I will rebuild my life and my heart. I will learn to love the simple things in life again. I will learn to forgive myself and others. I will solve this riddle. But, until then I will remain an enigma to myself.

Head vs Heart

I have been thinking about this topic all weekend. When making decisions we are always considering following our hearts. Then there is the thought about following our heads. I always find it amazing that there can be such a difference from following our hearts rather than following our heads. Some people may do this easier than most. They can balance the two factions within us. I am not sure that I have done a great job of this.

I am a person who just thinks way too much. Yet, I seem to follow my heart way too much when it comes to love and life. My head takes a back seat sometimes because many times I follow what feels right to me. The more I think about it, I seem to do that a lot. Especially, with my students. As hard as I can be with them, I seem to give them chances at redemption with either employment or grades. I like to think that I generally care and maybe I do, too much.

When I do not act with my heart, I will analyze my choices and decisions so much. I try to justify something I have done and thus overload my brain with thoughts. I have made many decisions based on the what I thought was right rather that what I felt was right. Of course when that happens I become OCD. I starting thinking about “what if” scenarios, which is never good.

To be honest, I would rather make a decision based on heart rather than head. I have always been that way.

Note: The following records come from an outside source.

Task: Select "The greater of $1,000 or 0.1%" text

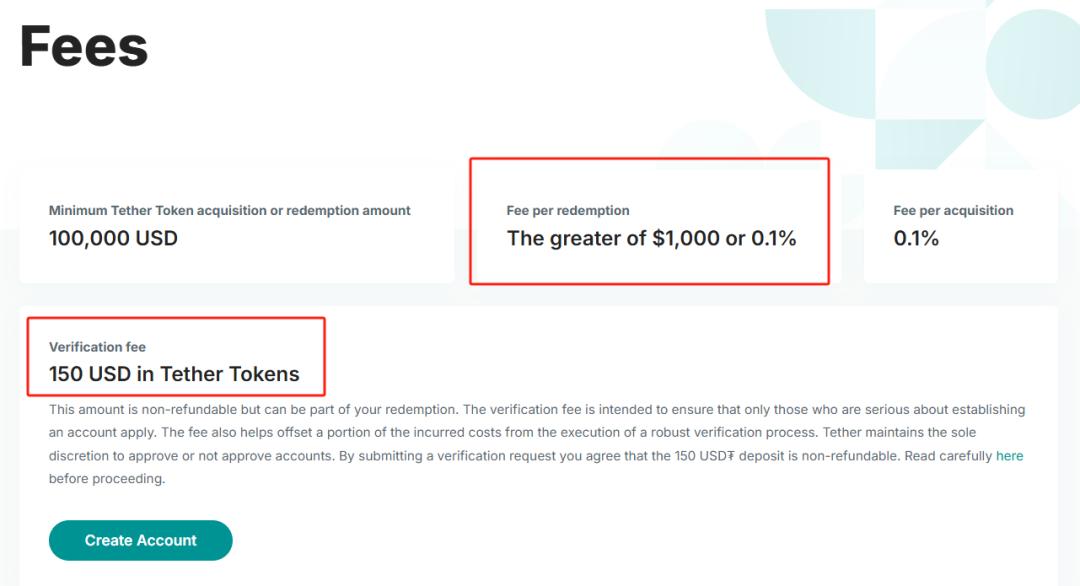Action: pos(651,238)
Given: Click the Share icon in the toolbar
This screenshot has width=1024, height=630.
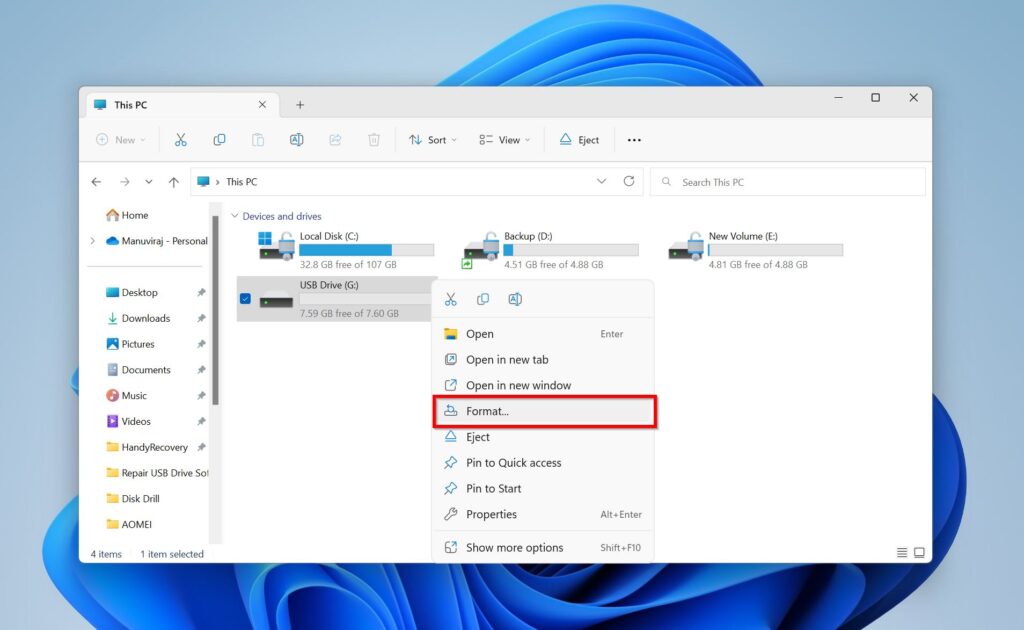Looking at the screenshot, I should click(336, 139).
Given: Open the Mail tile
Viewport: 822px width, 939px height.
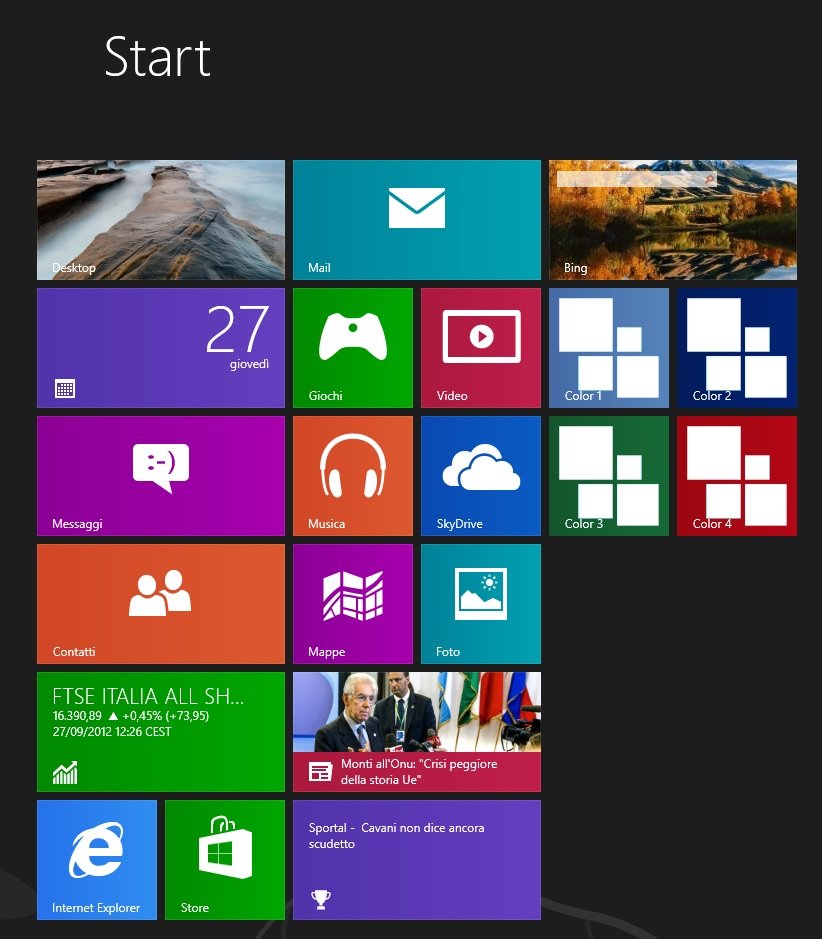Looking at the screenshot, I should [416, 220].

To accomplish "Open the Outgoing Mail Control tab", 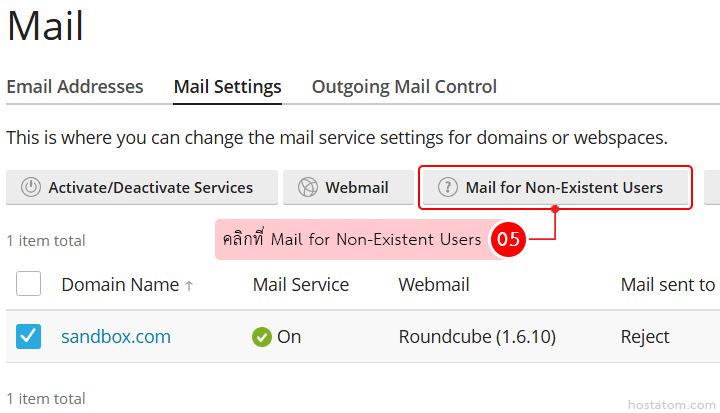I will coord(404,87).
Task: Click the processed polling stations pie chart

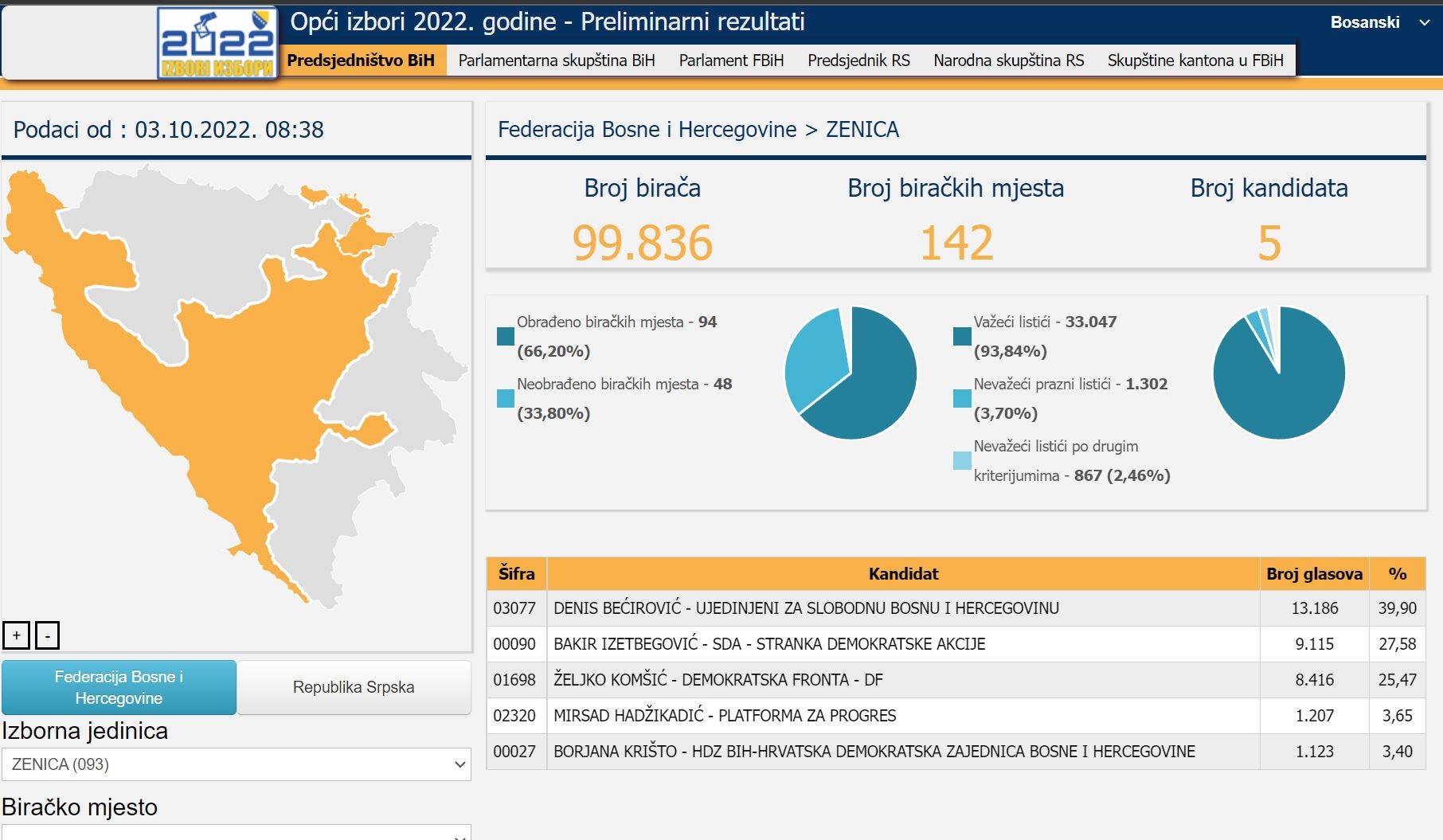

I tend to not have a headache when I make a wrong decision that was based on something I thought about, but when I make a wrong decision based on heart…then well I get into a whole world of heartache. However, despite the chance of heartache…the rewards for successfully following your heart tend to be greater.

Not to say that I don’t get a heartaches from making a mental mistake. It just easier to get over. When I talk about heartaches, I am talking about the feeling that we may all get, that is right in middle of our chest that no drug can take care of. To me, that is one of the worse pains I can go through. My estimation is a broken heart is worse than a migraine. At least with a migraine I can sleep it off, not so much with heartache. The pain from a broken heart seems to last for a very long time.

I bring all this up because it seems like death is all around us these days. We tend to forget the little things in life that bring us joy. We tend to take for granted the people in our lives because we simply believe they will always be there. Nothing hits more than reading Lisa Marie Presley’s blog about Michael Jackson. It is never too late to tell someone you care about them. While I personally believe life can be long…not everyone gets to live a long life. Steve McNair is a great example of that. He was a year older than me!

Lord knows that I have been trying to live my life for me over the last few months. There have been times that have been difficult and challenging. Opportunities will continue to appear at my feet, but sometimes I wonder if following my heart at this stage of my life is still the smart thing. I think that I have gone down paths that I have still not fully recovered from, so why follow my heart now? Right now my head is steering the ship in my life. My heart is taking the backseat, I just wonder if that changes the person I am.